**WORK TO BE COMPLETED:** From the line that has "You are a computer-use" down to the last line of the data below, set down every line exactly, but none of the pictures.

(Stored records)
****************************************

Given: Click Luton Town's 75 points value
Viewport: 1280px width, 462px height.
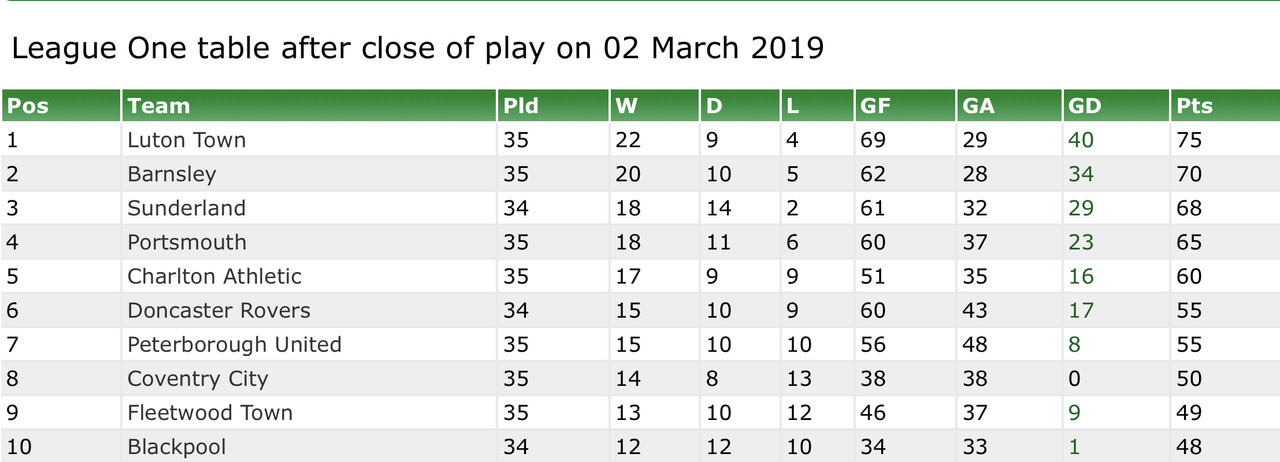Looking at the screenshot, I should click(1189, 140).
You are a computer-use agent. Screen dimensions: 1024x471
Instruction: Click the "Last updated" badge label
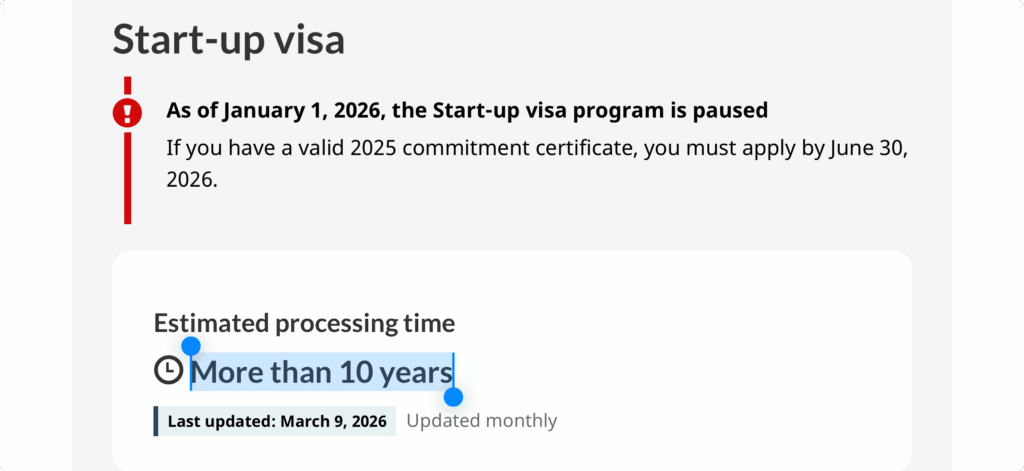click(x=221, y=421)

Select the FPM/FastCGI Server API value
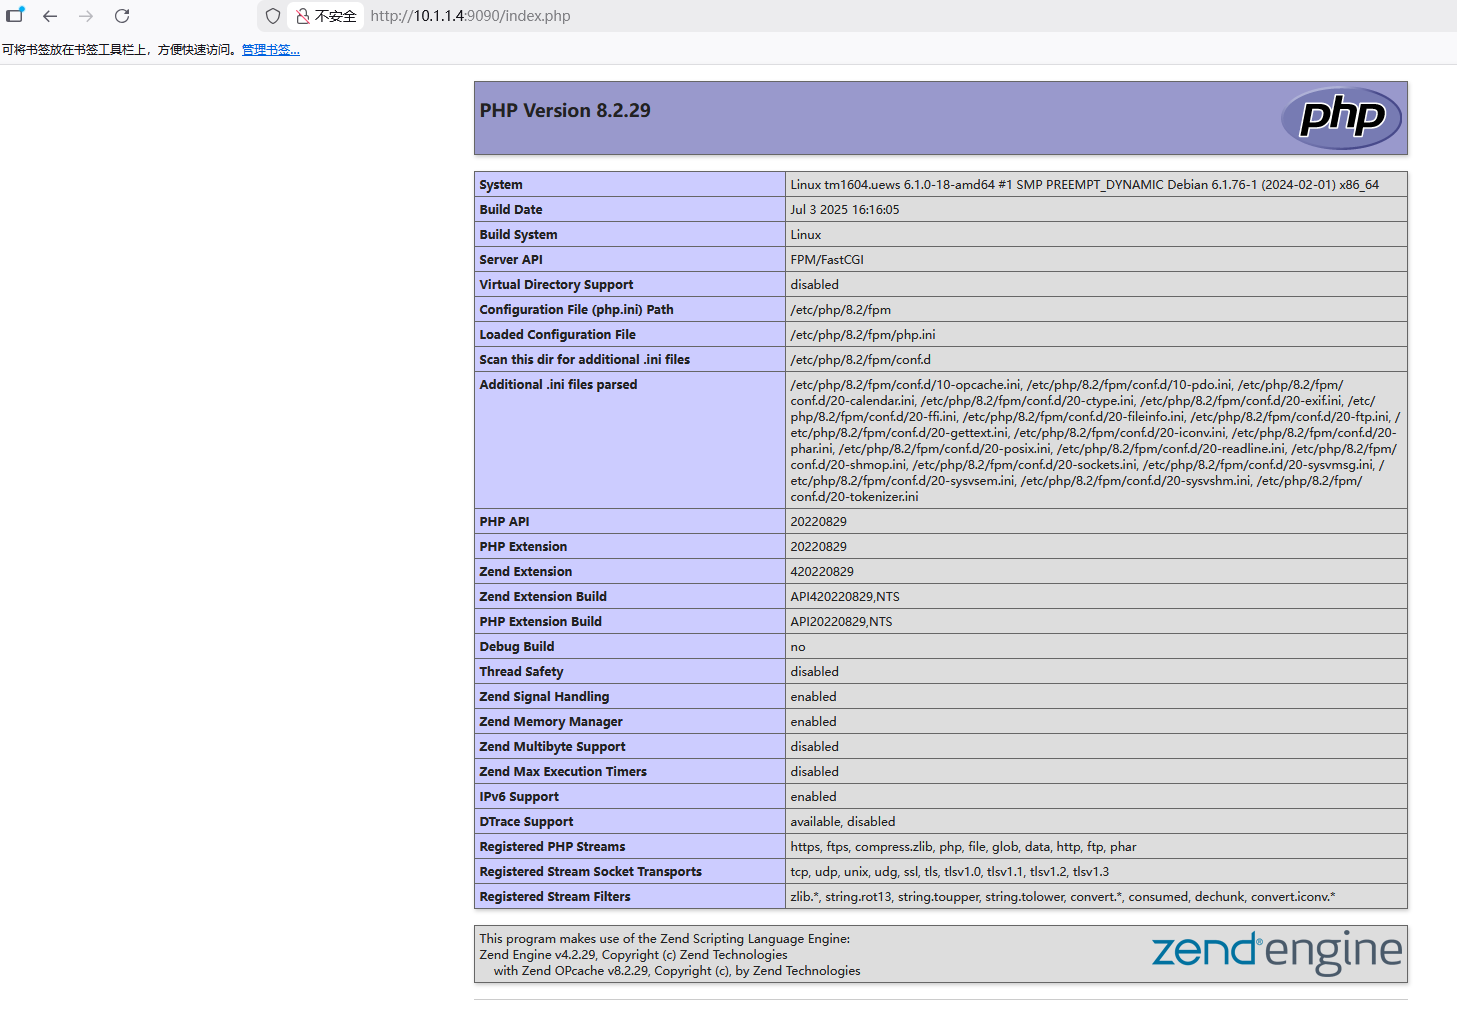(x=826, y=260)
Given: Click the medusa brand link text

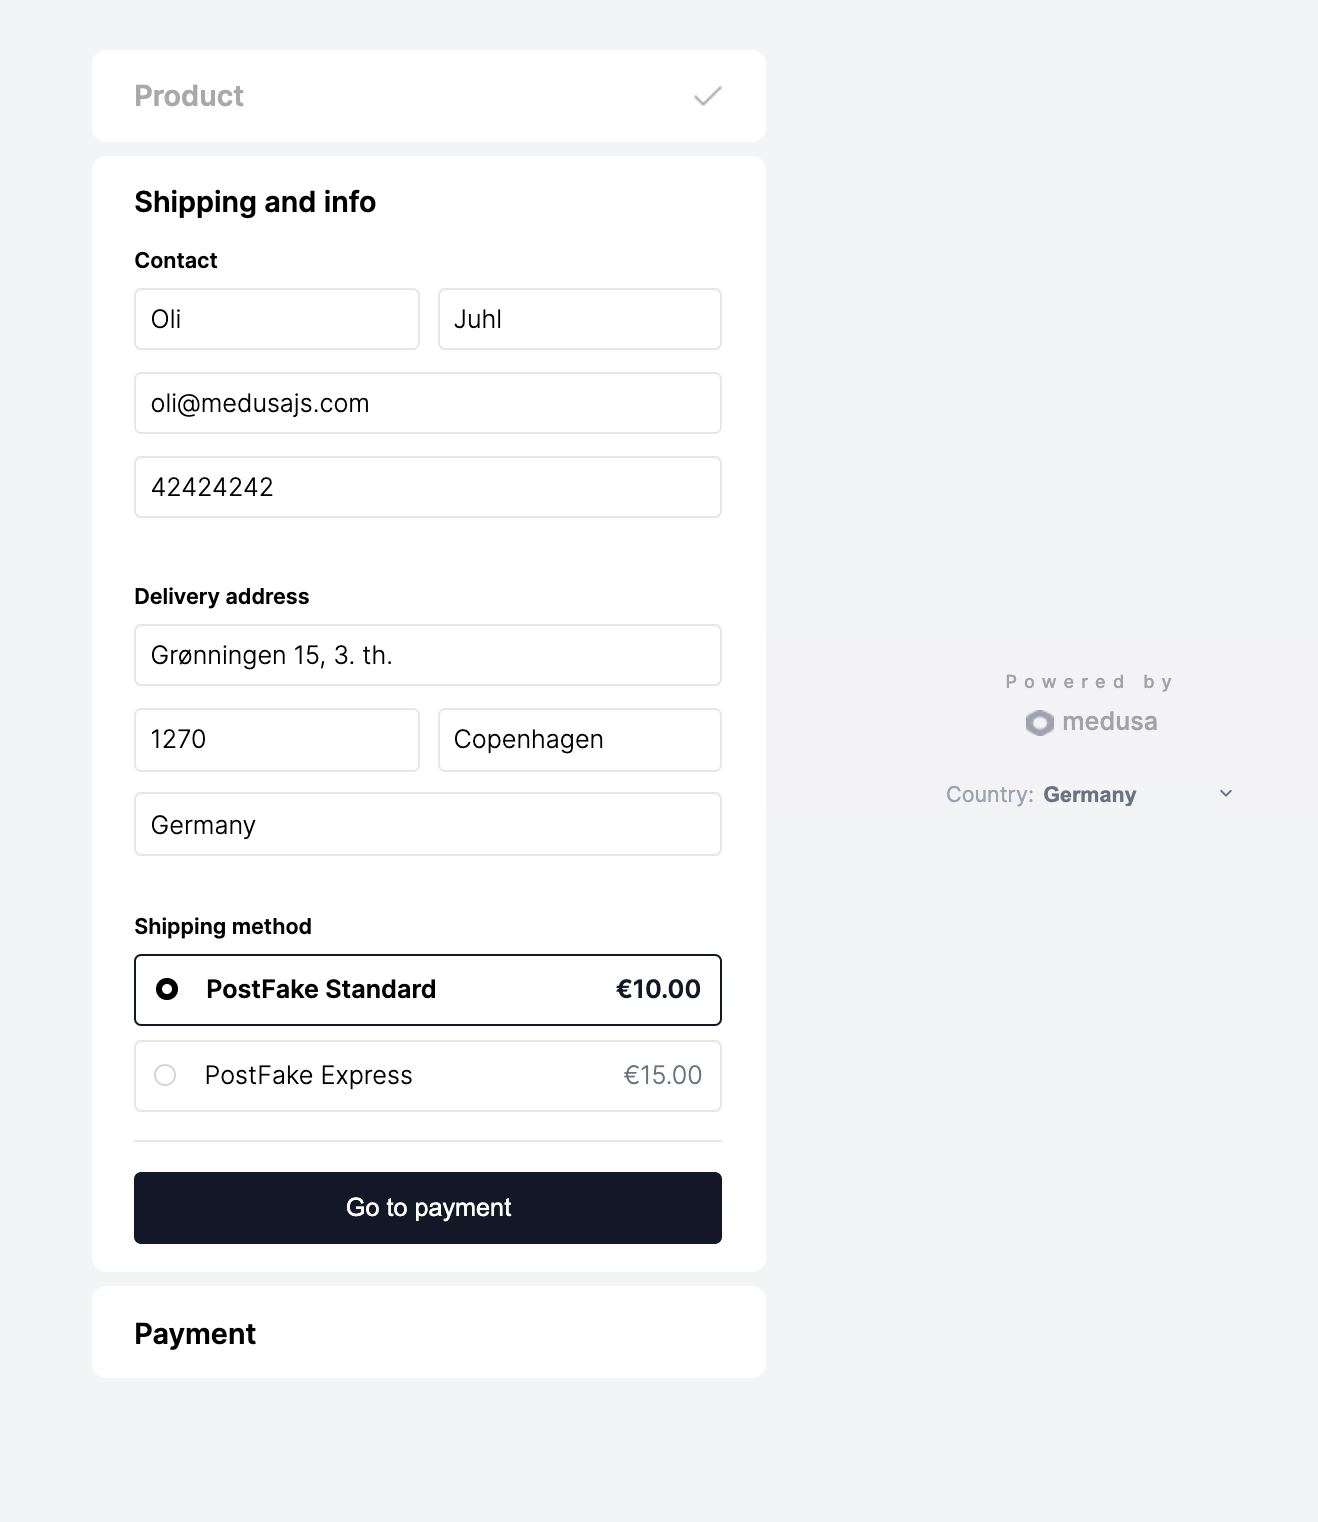Looking at the screenshot, I should point(1109,722).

****************************************

**THE ANSWER:**
You are a computer-use agent. Screen dimensions: 1024x471
Instruction: Click the "Last updated" badge label
click(x=221, y=421)

Select the FPM/FastCGI Server API value
(x=826, y=260)
Given: Click the medusa brand link text

Looking at the screenshot, I should point(1109,722).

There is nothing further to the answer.